Sometimes God has to take you by surprise.
At Mass this morning, he had to use some heavy ammo to get me out of a vortex of negative thinking about a situation I have to navigate. There I was at the "Lamb of God," analyzing the possible reactions of a difficult person--an exercise in futility if there ever was one--when I glimpsed a huge, feathery centipede right in front of me on the pew one row up. Jolted out of my negative reverie, I looked around for a weapon and SLAM! smashed the ugly creature with a hymnal before it could reach Sister Mary Martha. It was a double rescue: Sister Martha from the centipede and me from overthinking something that is better entrusted to Our Lady, Undoer of Knots.
Why was I so fixated on the problem? Because it causes me suffering, and promises to cause even more. Surely if I can land on the right strategy, I can avoid all that.
Silly me.
I've been thinking a lot about suffering lately. Not so much my suffering (I've got it pretty good right now, humanly speaking, except for that ugly matter that had so captivated me at Mass), but I have been witnessing a variety of sufferings--and there's no avoiding the pain of those who have been suffering atrocities in zones of conflict or sporadic terrorist activity. In community last week, three sisters were patients in medical facilities. (Thankfully, one is back home now.) We also have several sisters in our infirmary wing who need fairly constant assistance. In my family, we have been accompanying my dear godmother, who broke her hip just under two months ago. Sharp minded and fiercely independent (at 95!), she is enduring a loss of autonomy she was simply not prepared for. Her own home is not really "hers" anymore, with the succession of caring nieces, nephews and sitters who come and go throughout the day. Facebook, too, offers plenty of opportunities to accompany people in a time of suffering.
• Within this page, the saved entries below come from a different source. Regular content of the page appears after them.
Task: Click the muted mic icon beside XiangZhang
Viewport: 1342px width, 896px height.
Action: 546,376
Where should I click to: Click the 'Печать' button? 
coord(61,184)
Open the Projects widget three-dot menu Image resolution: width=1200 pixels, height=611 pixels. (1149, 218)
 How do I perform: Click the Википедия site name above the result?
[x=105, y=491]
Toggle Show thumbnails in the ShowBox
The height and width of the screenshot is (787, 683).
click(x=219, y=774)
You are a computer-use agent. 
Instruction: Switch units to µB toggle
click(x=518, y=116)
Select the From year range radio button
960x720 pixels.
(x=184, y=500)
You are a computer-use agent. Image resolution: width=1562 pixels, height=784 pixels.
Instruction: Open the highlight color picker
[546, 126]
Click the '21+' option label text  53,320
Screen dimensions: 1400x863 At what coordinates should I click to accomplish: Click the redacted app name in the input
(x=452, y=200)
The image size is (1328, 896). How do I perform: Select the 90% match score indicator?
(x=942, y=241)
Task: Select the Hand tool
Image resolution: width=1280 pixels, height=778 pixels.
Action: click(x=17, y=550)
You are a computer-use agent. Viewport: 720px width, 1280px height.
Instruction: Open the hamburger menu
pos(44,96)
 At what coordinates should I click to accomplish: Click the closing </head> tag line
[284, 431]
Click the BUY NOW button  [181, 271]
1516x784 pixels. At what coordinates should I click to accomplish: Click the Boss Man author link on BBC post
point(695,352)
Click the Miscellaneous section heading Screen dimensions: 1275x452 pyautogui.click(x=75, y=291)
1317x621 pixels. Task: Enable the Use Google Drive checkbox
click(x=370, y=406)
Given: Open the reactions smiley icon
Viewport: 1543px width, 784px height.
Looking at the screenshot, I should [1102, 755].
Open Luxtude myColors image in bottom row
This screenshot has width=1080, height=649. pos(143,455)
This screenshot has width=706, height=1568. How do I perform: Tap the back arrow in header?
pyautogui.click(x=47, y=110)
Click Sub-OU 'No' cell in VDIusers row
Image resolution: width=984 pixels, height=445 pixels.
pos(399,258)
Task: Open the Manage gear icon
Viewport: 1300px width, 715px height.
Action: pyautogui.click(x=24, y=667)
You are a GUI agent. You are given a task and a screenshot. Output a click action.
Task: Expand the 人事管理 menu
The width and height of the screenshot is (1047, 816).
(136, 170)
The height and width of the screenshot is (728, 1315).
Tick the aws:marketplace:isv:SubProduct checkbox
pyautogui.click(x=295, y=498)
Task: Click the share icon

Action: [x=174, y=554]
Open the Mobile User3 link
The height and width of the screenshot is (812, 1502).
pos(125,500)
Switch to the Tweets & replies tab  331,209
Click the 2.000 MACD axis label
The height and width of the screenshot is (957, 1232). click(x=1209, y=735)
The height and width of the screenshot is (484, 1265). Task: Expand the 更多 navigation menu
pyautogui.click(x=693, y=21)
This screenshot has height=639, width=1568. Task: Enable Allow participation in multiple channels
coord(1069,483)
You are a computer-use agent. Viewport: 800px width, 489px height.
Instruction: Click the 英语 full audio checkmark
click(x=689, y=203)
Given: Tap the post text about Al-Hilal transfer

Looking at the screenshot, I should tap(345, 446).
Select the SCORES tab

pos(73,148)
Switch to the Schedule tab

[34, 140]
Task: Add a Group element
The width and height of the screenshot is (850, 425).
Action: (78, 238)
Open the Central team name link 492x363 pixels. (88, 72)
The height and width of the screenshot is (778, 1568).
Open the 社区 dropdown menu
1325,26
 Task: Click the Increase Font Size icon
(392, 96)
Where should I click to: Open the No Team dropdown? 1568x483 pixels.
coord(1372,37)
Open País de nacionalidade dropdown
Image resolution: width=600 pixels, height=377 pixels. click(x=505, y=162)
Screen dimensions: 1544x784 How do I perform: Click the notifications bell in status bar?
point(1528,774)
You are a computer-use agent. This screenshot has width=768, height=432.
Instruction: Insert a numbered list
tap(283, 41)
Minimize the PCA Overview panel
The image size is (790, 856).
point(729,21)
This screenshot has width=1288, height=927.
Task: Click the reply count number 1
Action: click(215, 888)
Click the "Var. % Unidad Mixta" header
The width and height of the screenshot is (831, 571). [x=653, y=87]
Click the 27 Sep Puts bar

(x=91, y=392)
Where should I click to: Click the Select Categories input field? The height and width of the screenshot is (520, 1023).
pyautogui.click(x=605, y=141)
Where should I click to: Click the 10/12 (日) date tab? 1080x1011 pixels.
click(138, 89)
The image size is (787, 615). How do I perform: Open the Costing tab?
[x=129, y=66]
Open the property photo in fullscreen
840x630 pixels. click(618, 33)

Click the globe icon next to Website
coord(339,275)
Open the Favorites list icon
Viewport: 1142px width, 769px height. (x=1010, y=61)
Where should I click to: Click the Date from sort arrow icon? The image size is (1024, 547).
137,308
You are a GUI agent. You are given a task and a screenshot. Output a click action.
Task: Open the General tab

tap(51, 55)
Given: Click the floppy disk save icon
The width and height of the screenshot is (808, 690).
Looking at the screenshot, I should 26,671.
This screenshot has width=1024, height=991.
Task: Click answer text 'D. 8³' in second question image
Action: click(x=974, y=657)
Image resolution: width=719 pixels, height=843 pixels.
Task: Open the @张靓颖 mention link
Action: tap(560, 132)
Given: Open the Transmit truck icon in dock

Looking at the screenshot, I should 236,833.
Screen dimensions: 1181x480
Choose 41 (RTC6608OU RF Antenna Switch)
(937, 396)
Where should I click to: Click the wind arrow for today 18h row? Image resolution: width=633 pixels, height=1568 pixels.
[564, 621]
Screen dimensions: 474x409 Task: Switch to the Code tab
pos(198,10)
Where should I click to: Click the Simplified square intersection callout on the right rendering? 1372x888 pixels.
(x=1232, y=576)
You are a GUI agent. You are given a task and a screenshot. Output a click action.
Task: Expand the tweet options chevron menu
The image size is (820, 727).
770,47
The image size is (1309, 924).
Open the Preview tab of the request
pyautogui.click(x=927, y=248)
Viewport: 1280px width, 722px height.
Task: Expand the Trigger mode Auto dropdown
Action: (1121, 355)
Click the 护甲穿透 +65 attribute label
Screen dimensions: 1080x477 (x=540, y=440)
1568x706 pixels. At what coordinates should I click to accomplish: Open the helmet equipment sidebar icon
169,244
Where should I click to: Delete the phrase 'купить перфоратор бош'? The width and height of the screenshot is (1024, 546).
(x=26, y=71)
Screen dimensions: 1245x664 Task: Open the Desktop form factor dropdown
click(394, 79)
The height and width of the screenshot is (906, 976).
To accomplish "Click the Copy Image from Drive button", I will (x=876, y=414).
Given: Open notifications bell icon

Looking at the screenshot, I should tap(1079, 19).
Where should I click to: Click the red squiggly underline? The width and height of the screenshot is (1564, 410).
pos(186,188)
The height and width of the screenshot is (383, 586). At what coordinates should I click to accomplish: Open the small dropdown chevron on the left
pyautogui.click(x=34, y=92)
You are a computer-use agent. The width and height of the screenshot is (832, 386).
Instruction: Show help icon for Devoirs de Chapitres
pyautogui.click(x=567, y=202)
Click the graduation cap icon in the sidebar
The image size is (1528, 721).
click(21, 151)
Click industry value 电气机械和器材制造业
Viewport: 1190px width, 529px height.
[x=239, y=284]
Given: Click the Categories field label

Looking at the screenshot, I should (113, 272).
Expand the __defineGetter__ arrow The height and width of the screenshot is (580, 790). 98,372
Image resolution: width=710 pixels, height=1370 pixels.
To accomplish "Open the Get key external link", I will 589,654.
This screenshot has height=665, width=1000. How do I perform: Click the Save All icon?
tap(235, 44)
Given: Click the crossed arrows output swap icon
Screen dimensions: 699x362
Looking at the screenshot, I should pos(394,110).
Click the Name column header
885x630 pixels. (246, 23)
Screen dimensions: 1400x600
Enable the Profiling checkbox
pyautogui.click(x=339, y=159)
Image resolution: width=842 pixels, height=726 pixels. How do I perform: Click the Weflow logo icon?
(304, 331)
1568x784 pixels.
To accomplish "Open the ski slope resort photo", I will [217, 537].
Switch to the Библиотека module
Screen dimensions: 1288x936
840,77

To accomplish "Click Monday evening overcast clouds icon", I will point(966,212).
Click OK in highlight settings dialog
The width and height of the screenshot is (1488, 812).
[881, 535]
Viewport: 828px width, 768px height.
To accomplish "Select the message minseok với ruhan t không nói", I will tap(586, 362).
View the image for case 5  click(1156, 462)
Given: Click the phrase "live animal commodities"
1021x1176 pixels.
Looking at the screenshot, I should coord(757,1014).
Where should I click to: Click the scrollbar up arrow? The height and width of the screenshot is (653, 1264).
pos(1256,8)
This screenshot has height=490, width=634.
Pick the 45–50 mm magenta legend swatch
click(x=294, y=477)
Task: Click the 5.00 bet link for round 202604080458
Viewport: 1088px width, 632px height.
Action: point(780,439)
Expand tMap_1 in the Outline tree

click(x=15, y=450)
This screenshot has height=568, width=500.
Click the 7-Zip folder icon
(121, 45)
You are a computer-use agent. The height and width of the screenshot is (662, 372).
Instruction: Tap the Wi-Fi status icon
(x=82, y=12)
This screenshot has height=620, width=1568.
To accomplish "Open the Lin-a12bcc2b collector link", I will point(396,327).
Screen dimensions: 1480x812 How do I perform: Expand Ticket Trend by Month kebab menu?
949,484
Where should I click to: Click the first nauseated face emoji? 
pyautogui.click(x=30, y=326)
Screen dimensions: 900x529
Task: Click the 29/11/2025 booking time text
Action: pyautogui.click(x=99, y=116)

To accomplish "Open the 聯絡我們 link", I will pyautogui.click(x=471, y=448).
So during this Advent season I've been thinking about and praying over suffering. It is helping me, actually, to better appreciate community life. (There is no avoiding suffering when you live in community!) Yes, being in a community can be a consolation in suffering: you can be confident of
being thought of, looked after, prayed for. You can even count on being remembered after your death. (Each evening after prayers, we read the names of the departed whose anniversary is the next day, and we pray an Eternal Rest for them.)
But sometimes living in community makes you suffer. St John Berchmans, a young Jesuit scholastic who died at 22, rather famously remarked that community life was his biggest penance. As a novice, I thought that was a rather glum assessment, but forty years later I am more
appreciative of what Berchmans meant. Appreciative not only in the sense
of recognizing how right he was, but also in the sense of being
gratefully aware of what a grace this trial-dimension of community life
is. Suffering in community equips us for bearing unexpected burdens.
Adapting to the preferences or habits or characters of sisters from very
different backgrounds is a doctoral-level school of flexibility and of
the capacity to deal with situations that do not go as hoped for.
Witnessing the sufferings of our sisters (on so many levels, not the
least psychological) encourages me to learn (or at least to will) to "offer it up" when my turn comes to bear with something painful or burdensome or just plain annoying.
It's not the lesson I expected Advent to bring, but it surely is consistent with the story that is now unfolding in the readings at Mass: the Child will know the insecurity of poverty and of danger; as a man, he will have "no place to lay his head"; "despised and rejected," he will beg the Father, "take this cup from me." He, of all who ever walked the earth, could have avoided suffering. He didn't. He made our suffering, all of it, a place of communion with himself.